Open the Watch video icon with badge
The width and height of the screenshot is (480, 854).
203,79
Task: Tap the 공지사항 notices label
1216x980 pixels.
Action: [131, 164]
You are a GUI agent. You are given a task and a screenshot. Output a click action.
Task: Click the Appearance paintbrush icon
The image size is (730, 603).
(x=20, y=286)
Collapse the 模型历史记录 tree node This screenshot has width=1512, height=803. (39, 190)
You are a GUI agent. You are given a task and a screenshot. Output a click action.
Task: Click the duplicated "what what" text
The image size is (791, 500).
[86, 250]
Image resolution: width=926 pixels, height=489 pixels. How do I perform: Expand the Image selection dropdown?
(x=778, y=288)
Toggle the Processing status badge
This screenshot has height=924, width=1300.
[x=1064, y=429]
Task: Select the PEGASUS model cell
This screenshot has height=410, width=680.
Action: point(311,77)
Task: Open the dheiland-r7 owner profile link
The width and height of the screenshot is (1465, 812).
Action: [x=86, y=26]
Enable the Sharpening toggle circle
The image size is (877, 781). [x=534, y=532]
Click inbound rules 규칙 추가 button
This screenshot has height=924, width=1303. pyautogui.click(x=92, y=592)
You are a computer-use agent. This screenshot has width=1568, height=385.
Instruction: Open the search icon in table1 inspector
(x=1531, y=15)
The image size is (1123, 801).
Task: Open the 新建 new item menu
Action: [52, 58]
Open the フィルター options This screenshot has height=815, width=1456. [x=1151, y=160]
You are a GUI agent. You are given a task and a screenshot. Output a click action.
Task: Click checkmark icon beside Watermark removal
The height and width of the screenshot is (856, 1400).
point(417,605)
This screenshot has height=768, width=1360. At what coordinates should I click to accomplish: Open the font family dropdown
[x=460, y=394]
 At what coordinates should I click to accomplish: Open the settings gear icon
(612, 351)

◆ What you need to do
Reproduce all of the lines above, changing "GUI agent" to "interface agent" wherever it occurs and leaving everything else unchanged.

◆ Exercise result
Open the Watch video icon with badge
The width and height of the screenshot is (480, 854).
203,79
Task: Tap the 공지사항 notices label
1216x980 pixels.
Action: [131, 164]
You are a interface agent. You are given a task and a screenshot. Output a click action.
Task: Click the Appearance paintbrush icon
The image size is (730, 603).
(x=20, y=286)
Collapse the 模型历史记录 tree node This screenshot has width=1512, height=803. (39, 190)
You are a interface agent. You are given a task and a screenshot. Output a click action.
Task: Click the duplicated "what what" text
The image size is (791, 500).
[86, 250]
Image resolution: width=926 pixels, height=489 pixels. How do I perform: Expand the Image selection dropdown?
(x=778, y=288)
Toggle the Processing status badge
This screenshot has height=924, width=1300.
[x=1064, y=429]
Task: Select the PEGASUS model cell
This screenshot has height=410, width=680.
Action: point(311,77)
Task: Open the dheiland-r7 owner profile link
The width and height of the screenshot is (1465, 812).
Action: [x=86, y=26]
Enable the Sharpening toggle circle
The image size is (877, 781). [x=534, y=532]
Click inbound rules 규칙 추가 button
This screenshot has height=924, width=1303. pyautogui.click(x=92, y=592)
You are a computer-use agent. This screenshot has width=1568, height=385.
Instruction: Open the search icon in table1 inspector
(x=1531, y=15)
The image size is (1123, 801).
Task: Open the 新建 new item menu
Action: [52, 58]
Open the フィルター options This screenshot has height=815, width=1456. [x=1151, y=160]
You are a interface agent. You are given a task and a screenshot. Output a click action.
Task: Click checkmark icon beside Watermark removal
The height and width of the screenshot is (856, 1400).
point(417,605)
This screenshot has height=768, width=1360. At what coordinates should I click to accomplish: Open the font family dropdown
[x=460, y=394]
 At what coordinates should I click to accomplish: Open the settings gear icon
(612, 351)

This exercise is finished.